SOURCE PASSAGE start

# Bridgeport M-head lubrication questions



## amuller (Apr 3, 2018)

I"m about to get to assembling my M-head.  As people will know, this normally uses a once-through drip system where oil from an oiler passes through the pulley bearings, then the spindle bearings, and eventually drips out to make a mess on the table, or gets spun off the spindle so it can be breathed.  An alternative is to grease the bearings, and I've heard that B'port did install greased bearings on some machines where oil wasn't wanted.  I don't know what if any seals they used.

What would you suggest I do know?  Grease, or stick with oil?  

If sticking with oil, I think I should use an oiler with an on-off lever and visible dripping so as to be able to regulate the feed rate.  Any specific suggestions?

Thank you very much.


----------



## benmychree (Apr 3, 2018)

I had an M head that I used on an old B&S mill that I used to have; the oiler was a big Gits type, maybe 3/4" diameter and one inch high that has a standpipe inside and a wick (a pipe cleaner works nicely) that supplied the (small) quantity of oil needed, there was no big issue with dripping oil mess, and no need to fill the oiler full up every time.  I think why they used oil rather than grease was that this unit was a "high speed" head, I'm supposing that grease would cause overheating when operated at the higher speeds.  The pipe cleaner wick is inserted with one end down the standpipe and a bit beyond the bottom of the oiler and the other end into the reservoir, part of it can be loosely coiled around the standpipe.
I think using a drip oiler would likely lead to much more oil being used than would be necessary.  with the wick oiler, I'd just give it a little squirt before starting work.


----------



## amuller (Apr 4, 2018)

SOURCE PASSAGE end
PROVIDED DATA start

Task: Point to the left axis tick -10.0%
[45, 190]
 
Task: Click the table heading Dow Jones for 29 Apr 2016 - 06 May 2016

PROVIDED DATA end

EXERCISE TASKS:
**a.** In the Bridgeport M-head lubrication thread, what does benmychree say works nicely as the wick in the oiler?
**b.** Extend the Bridgeport M-head lubrication thread past its final line with amuller's Apr 4, 2018 reply.

TASK-BY-TASK ANSWERS:
**a.** A pipe cleaner.

**b.**
benmychree said:


> I had an M head that I used on an old B&S mill that I used to have; the oiler was a big Gits type, maybe 3/4" diameter and one inch high that has a standpipe inside and a wick (a pipe cleaner works nicely) that supplied the (small) quantity of oil needed, there was no big issue with dripping oil mess, and no need to fill the oiler full up every time.  I think why they used oil rather than grease was that this unit was a "high speed" head, I'm supposing that grease would cause overheating when operated at the higher speeds.  The pipe cleaner wick is inserted with one end down the standpipe and a bit beyond the bottom of the oiler and the other end into the reservoir, part of it can be loosely coiled around the standpipe.
> I think using a drip oiler would likely lead to much more oil being used than would be necessary.  with the wick oiler, I'd just give it a little squirt before starting work.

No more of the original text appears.